# RECORDS TO USE

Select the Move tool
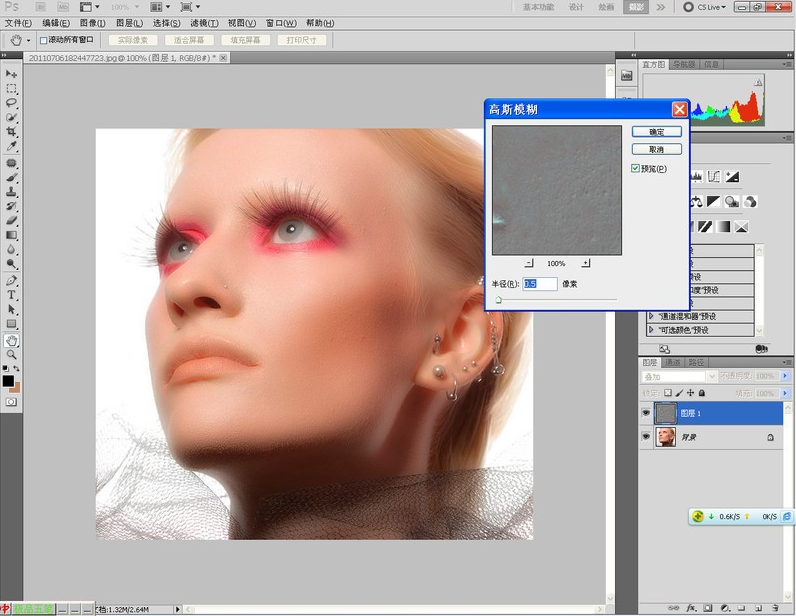coord(11,75)
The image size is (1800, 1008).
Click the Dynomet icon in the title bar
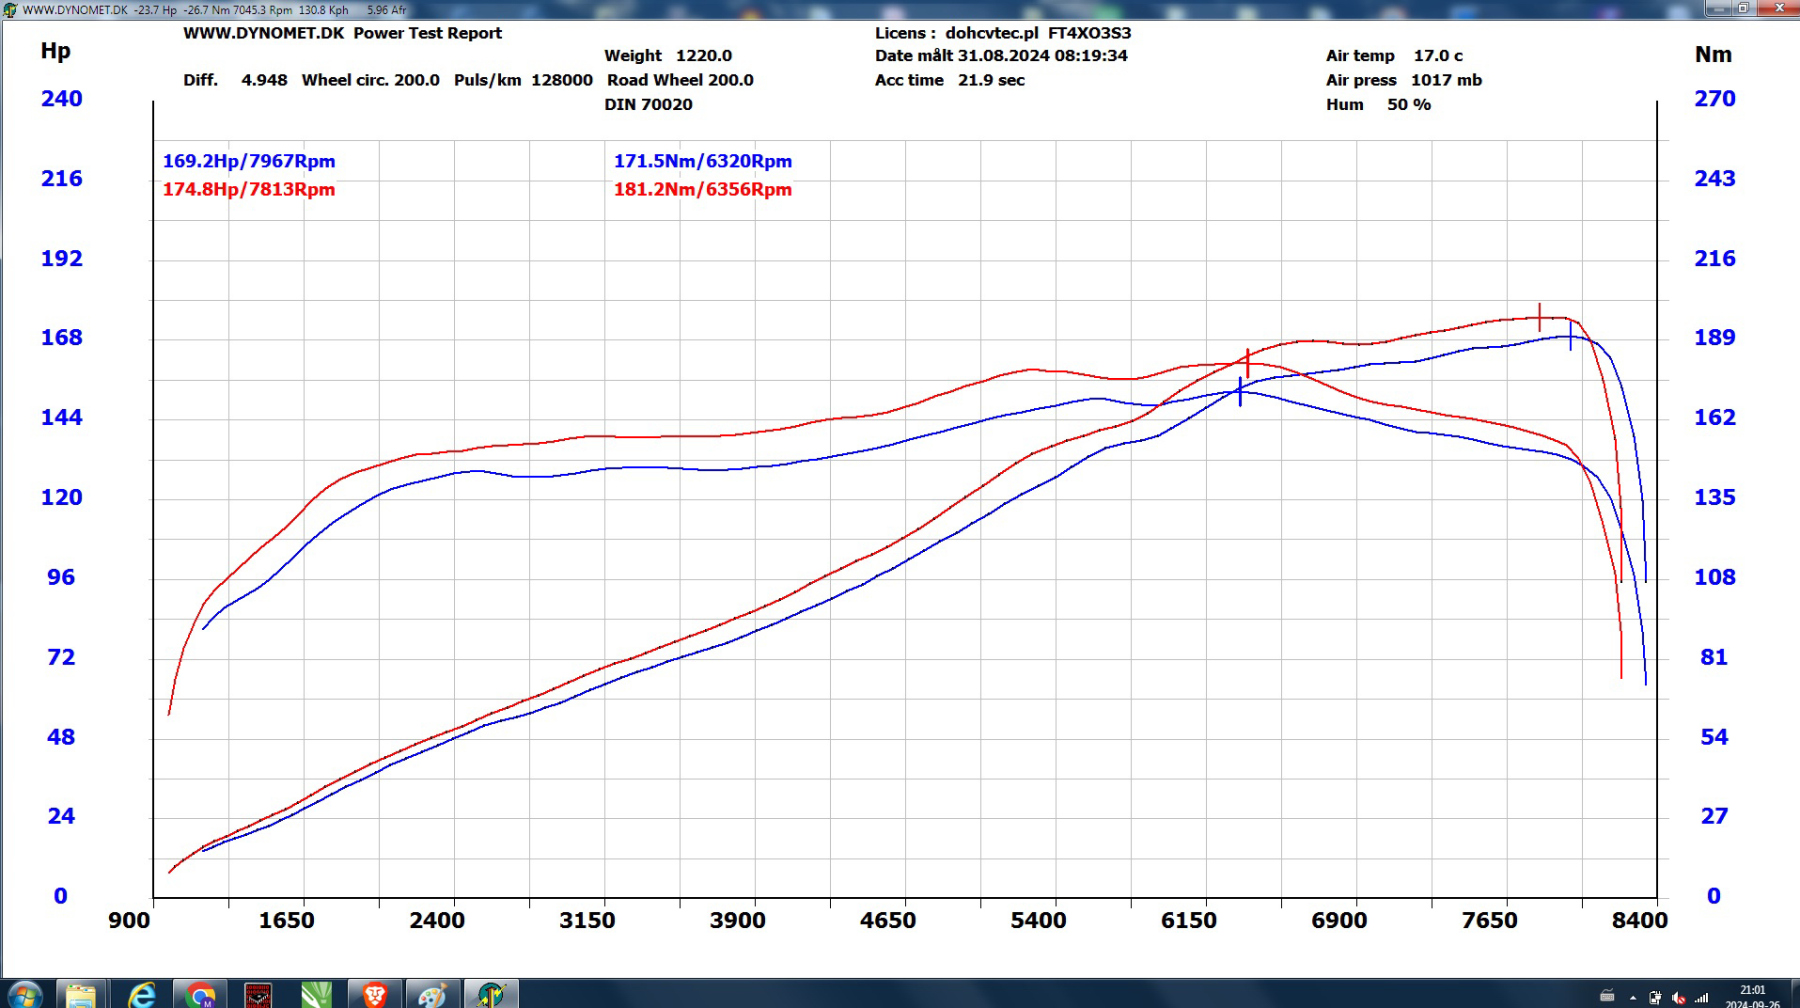coord(10,9)
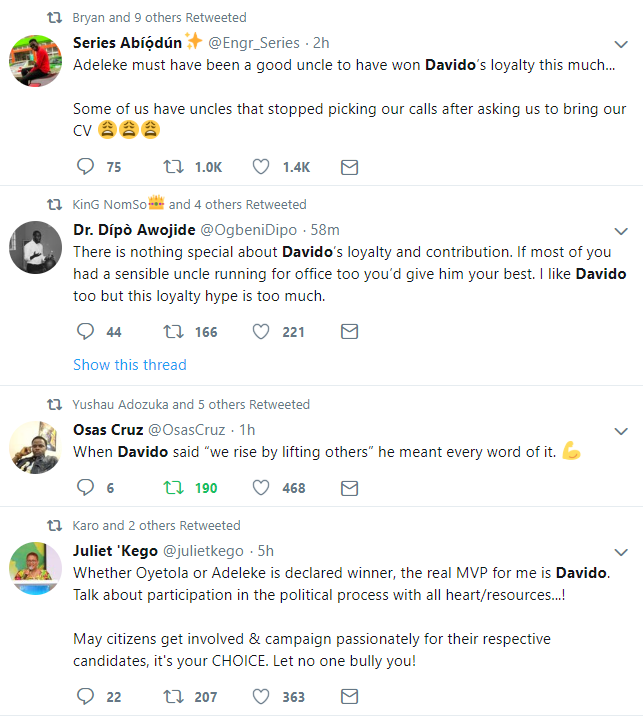Retweet Dr. Dipo Awojide's tweet
The image size is (643, 716).
[x=173, y=331]
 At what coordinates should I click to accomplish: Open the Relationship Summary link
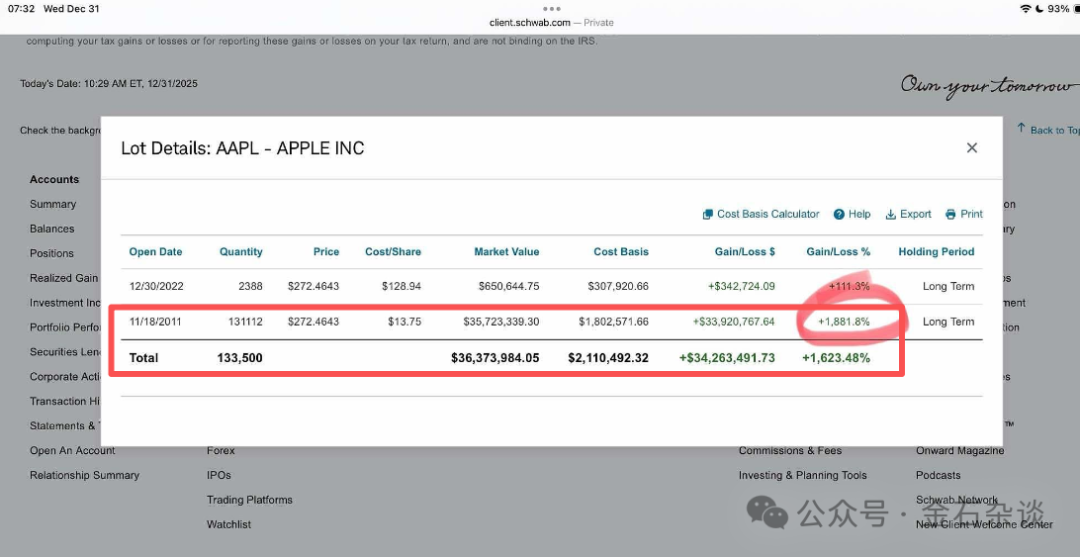click(84, 475)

# AIM OF THE EXERCISE
Switch "icon" to "logo" in the part of the listing that opens with the line containing "The image size is (1800, 1008)." and closes with the line containing "[x=173, y=331]", leaving every other word unchanged. Give back only that part, with the pictures left out.

# REPLY TO THE TASK
The image size is (1800, 1008).
Click the Dynomet logo in the title bar
coord(10,9)
Retweet Dr. Dipo Awojide's tweet
The image size is (643, 716).
[x=173, y=331]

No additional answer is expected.